After weeks of intense behind-the-scenes lobbying, the annual State House casino debate is about to move to the next stage, with a public hearing next week on a bid to change the state Constitution to specifically allow the proposed Harrah’s-Narragansett Indian casino in West Warwick.
Despite Donald Trump’s best efforts to get into the game by convincing lawmakers to allow competitive bidding for a single Rhode Island casino license, Thursday’s House Finance Committee hearing will focus solely on the Harrah’s-backed bid for a casino in Democratic House Speaker William J. Murphy’s hometown.
Yesterday, Republican Governor Carcieri joined the call for some form of "competitive bidding."

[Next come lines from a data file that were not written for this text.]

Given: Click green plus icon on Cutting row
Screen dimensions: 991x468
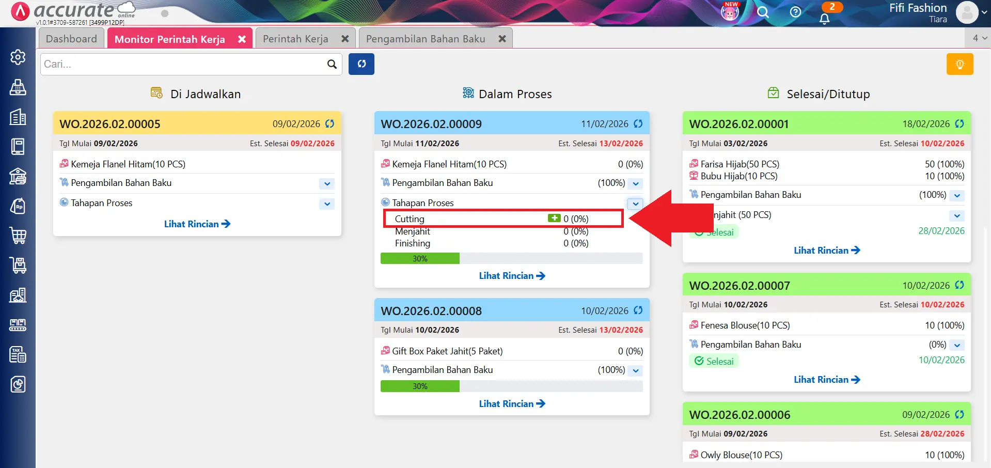Looking at the screenshot, I should point(554,219).
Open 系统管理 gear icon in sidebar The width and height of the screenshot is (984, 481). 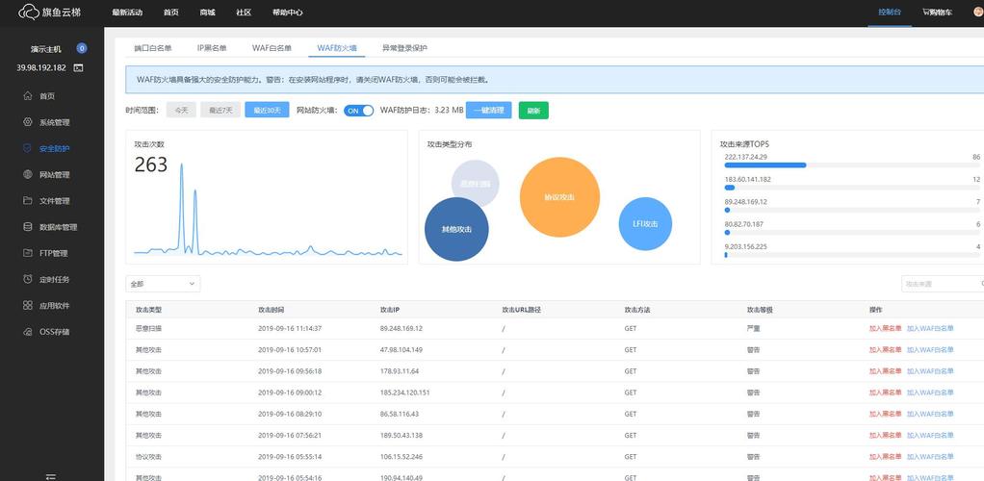point(28,122)
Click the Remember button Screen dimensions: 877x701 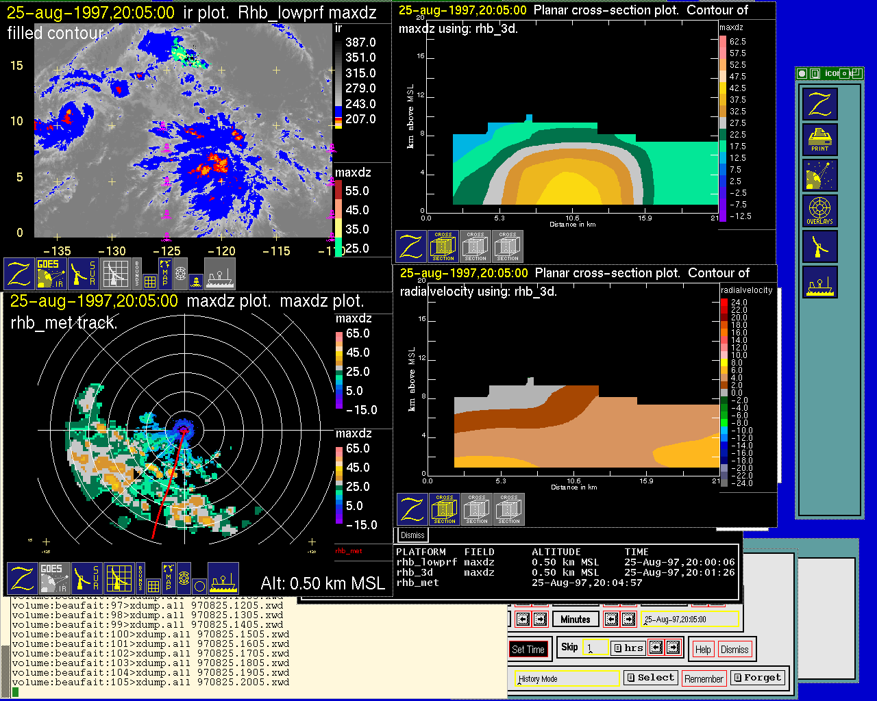704,678
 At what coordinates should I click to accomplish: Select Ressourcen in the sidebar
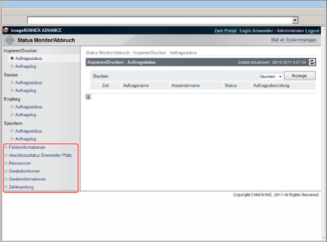click(x=20, y=163)
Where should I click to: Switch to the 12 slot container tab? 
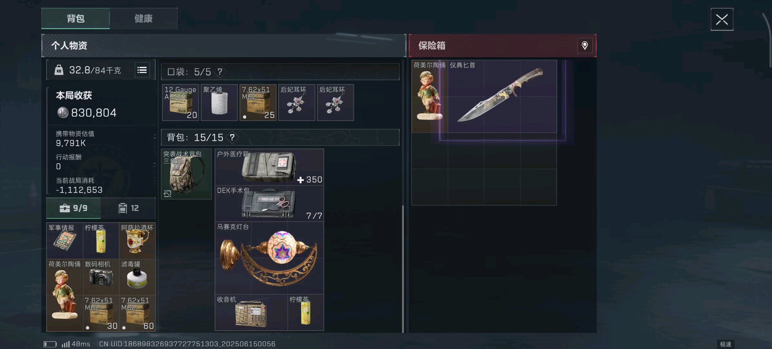128,208
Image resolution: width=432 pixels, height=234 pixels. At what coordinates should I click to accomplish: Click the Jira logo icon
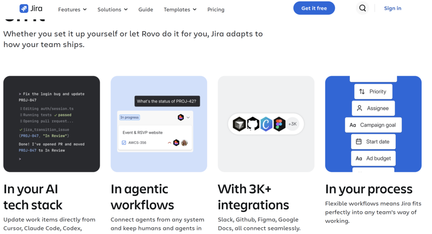pos(24,8)
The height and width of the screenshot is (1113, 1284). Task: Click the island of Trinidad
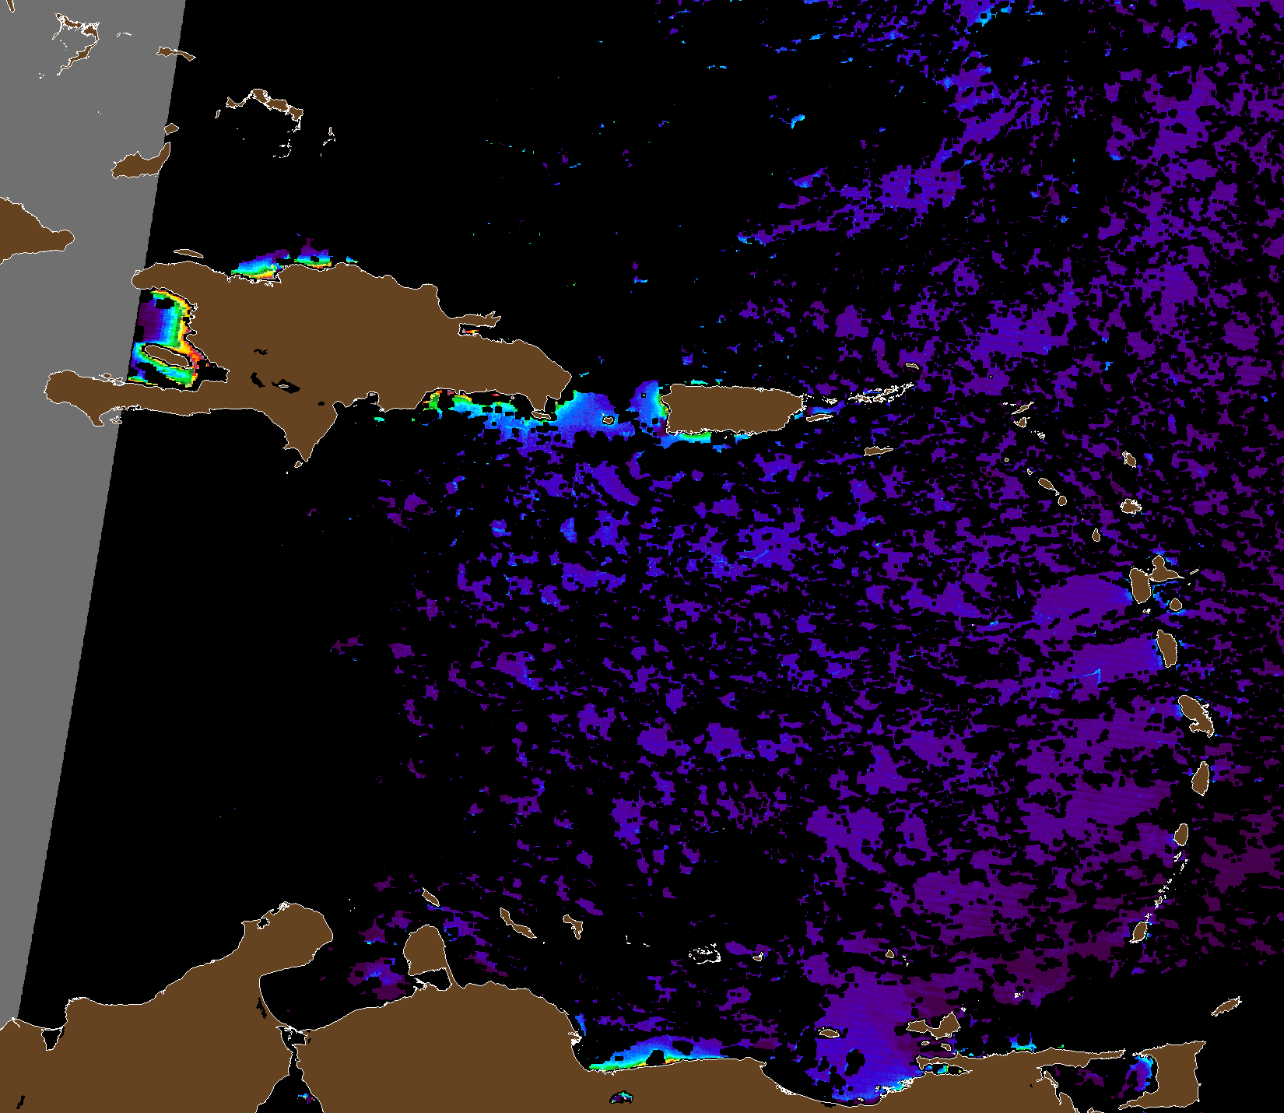(x=1177, y=1070)
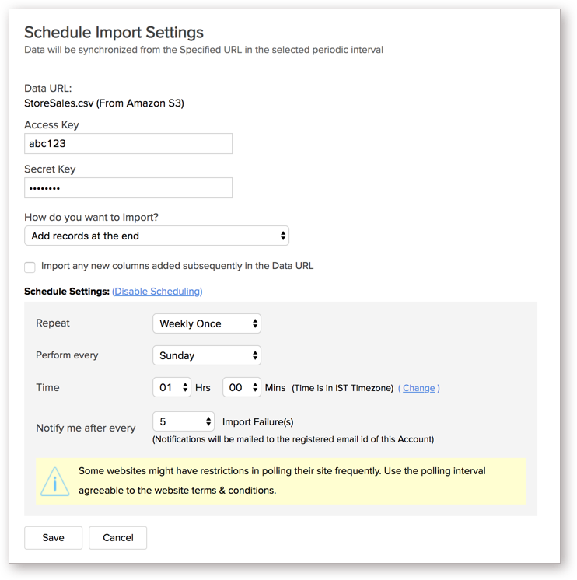Click the Secret Key password field
The image size is (577, 580).
click(x=128, y=188)

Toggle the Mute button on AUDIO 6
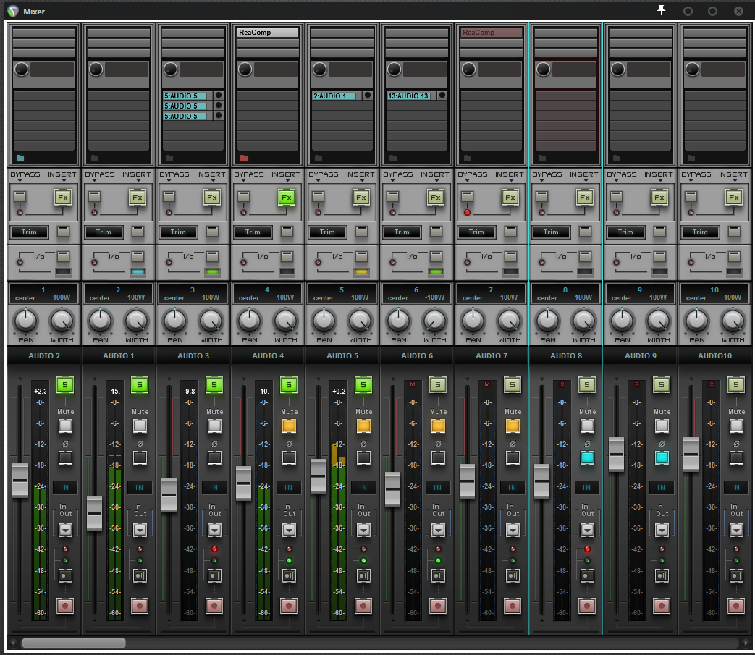click(438, 426)
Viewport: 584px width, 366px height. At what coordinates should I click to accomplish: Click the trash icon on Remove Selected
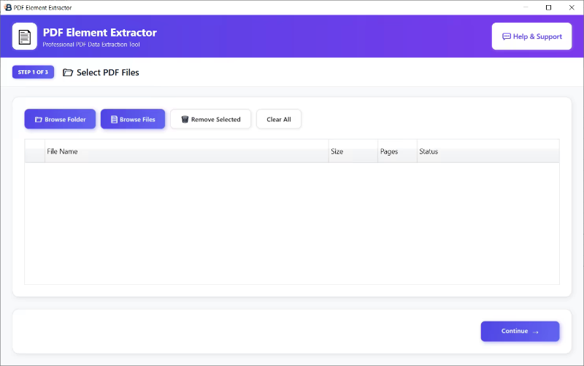pos(185,120)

The governor’s spokesman Jeff Neal stressed that Carcieri "is still against casino gambling" and "any effort to amend the state Constitution in order to grant a sweetheart deal to an out-of-state company."
If, however, "Rhode Islanders want a casino, the governor believes it would make more sense for the General Assembly to pass legislation to authorize a competitive-bidding process for a state-operated facility, as required by the Constitution."
He envisioned a competition for a casino-management license around such issues as the state’s share of the proceeds, the manager’s fee and the "kind of investment the bidder was willing to make in Rhode Island."
Competitive bidding would, at least, "give us a chance to get the best deal possible for the people of Rhode Island. The current attempt seems rigged to benefit Harrah’s," Neal said.
Carcieri mirrored, to an extent, the April 2003 recommendation of a House gambling study.